→ SELECTION
----------------------------------------

Saturday, December 27, 2014

Soma at Moon Under Water Brewpub


It is probably the dream of most homebrewers to get to brew a big batch of one of their beers on a commercial system. In October Moon Under Water, one of the local Victoria breweries, asked me to do just that - brew a 10 HL (8.5 barrel) batch of my favorite recipe: Soma, my saison. I was honored to get this offer and both excited and nervous to try it out. This is a recipe I've worked pretty hard on over the last two years. Working on the yeast blending for saisons (post 1 and post 2), tuning the mild acidity levels from pre-primary souring, and in general trying to work out the hop balance. I feel like I have it somewhat close to where I want it on a homebrew level (although the recipe is always evolving) but trying to scale up the recipe definitely presented new challenges. This write up details the brew process, what I learned from scaling up my recipe and brewing it on commercial equipment, and what I would like to do differently next time.

Just hitting a boil.
I have to say from the start here that Clay and Jeff at Moon Under Water were great to work with. They were open to whatever I wanted and gave me complete control over the recipe and process we'd take. And any decisions heading into the brew day regarding making this beer that deviated from my homebrew recipe were my own and were made considering the different equipment, process, and risks involved in a commercial batch. With some of the batches leading up to this brew I had been pushing the acidity of the beer. With some of these brews possibly slightly too acidic, or at least a bit out of balance, I backed down on the target acidity a bit. I also backed down on the hopping load. This was due to both my expectations of increased utilization on a commercial system and my experiences with some rough hop character recently in some homebrew batches (earlier batch of Belgian single and Sour-Worted Soma).

There are definitely some challenges when scaling a recipe up to a commercial size, as commercial brewers and any homebrewers that have done this or looked into it know. I'm really happy with how our hot side went, and I don't think we ran into much trouble there, but the fermentation definitely presented some challenges. These snags sort of acted together as one, with one feeding into the other.

We went with the yeast blend that I normally use, and I think this is really important in producing the character of the beer. I had never grown up the sort of yeast we were going to need for this batch, so I dropped off a pack of each of yeast for the brewers to grow. Generally they either use dry yeast or talk to local brewers for a pitch (the breweries here seem to cooperate well and share yeast/knowledge/etc. freely with each other) when they want to use a new yeast. So it turned out that we both didn't have a ton of experience growing up yeast from packs to ~1000 L pitches. So we didn't quite grow enough yeast and the first challenge we faced is that we pitched at a lower rate than I generally do. This lower pitch rate, and the subsequent slow start to fermentation, fed into the second and main challenge we faced.

Filling the open fermenter.
We fermented this beer in an open fermenter in Moon's 8-vessel fermentation room. As a side note, adding the yeast was a bit of an adventure. We had the yeast in carboys and we added it by swirling up the carboys and carefully pouring it in over the top of the open fermenter. The top of the open fermenter is about at my chin, which made pouring full carboys a bit tricky.

----------------------------------------

→ REQUIRED WORK
**A.** Reproduce, without alteration, the passage of the Soma brew write-up that opens with the words containing "We went with" and closes with "challenge we faced.".
**B.** According to the Soma brew write-up, in what vessel and room was the beer fermented?

→ DATASET ROWS
----------------------------------------

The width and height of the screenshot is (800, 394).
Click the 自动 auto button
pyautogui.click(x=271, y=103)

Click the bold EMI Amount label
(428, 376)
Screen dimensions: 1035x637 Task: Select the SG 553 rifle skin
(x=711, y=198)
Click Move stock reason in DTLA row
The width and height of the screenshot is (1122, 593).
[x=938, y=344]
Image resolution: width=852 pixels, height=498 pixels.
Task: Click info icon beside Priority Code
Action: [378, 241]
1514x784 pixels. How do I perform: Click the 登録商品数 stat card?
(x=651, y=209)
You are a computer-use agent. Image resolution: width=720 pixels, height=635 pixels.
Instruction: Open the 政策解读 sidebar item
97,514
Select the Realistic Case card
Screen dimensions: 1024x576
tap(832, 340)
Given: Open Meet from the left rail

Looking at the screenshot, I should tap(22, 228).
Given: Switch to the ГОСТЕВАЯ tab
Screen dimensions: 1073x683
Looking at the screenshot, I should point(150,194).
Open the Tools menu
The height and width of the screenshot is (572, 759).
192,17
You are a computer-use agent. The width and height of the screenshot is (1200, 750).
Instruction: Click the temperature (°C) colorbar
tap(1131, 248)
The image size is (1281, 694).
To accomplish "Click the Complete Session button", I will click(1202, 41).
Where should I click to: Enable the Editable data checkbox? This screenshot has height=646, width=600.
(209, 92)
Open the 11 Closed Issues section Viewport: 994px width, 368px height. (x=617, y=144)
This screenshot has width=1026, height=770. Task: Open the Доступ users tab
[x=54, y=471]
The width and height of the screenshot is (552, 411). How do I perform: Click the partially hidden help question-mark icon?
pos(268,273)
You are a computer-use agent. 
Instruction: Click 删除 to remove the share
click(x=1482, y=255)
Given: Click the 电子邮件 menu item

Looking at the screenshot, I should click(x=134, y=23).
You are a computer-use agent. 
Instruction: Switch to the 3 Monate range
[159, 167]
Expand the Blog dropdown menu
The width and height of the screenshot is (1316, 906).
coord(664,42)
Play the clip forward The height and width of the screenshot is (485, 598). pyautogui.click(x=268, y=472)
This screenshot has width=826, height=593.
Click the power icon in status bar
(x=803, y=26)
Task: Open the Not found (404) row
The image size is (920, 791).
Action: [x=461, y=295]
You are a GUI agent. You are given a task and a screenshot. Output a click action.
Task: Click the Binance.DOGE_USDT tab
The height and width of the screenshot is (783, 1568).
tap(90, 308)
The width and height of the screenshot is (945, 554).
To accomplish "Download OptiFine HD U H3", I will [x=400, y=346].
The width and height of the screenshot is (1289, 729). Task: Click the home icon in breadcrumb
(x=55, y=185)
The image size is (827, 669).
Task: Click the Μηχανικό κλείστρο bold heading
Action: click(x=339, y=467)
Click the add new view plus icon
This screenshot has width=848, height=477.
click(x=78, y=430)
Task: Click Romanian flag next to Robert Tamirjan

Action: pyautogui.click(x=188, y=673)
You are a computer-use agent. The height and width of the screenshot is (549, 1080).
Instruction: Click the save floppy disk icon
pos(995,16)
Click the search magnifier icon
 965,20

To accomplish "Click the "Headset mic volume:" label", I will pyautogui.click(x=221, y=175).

----------------------------------------

→ CORRECT ANSWERS
**A.**
We went with the yeast blend that I normally use, and I think this is really important in producing the character of the beer. I had never grown up the sort of yeast we were going to need for this batch, so I dropped off a pack of each of yeast for the brewers to grow. Generally they either use dry yeast or talk to local brewers for a pitch (the breweries here seem to cooperate well and share yeast/knowledge/etc. freely with each other) when they want to use a new yeast. So it turned out that we both didn't have a ton of experience growing up yeast from packs to ~1000 L pitches. So we didn't quite grow enough yeast and the first challenge we faced is that we pitched at a lower rate than I generally do. This lower pitch rate, and the subsequent slow start to fermentation, fed into the second and main challenge we faced.

**B.** In an open fermenter in Moon's 8-vessel fermentation room.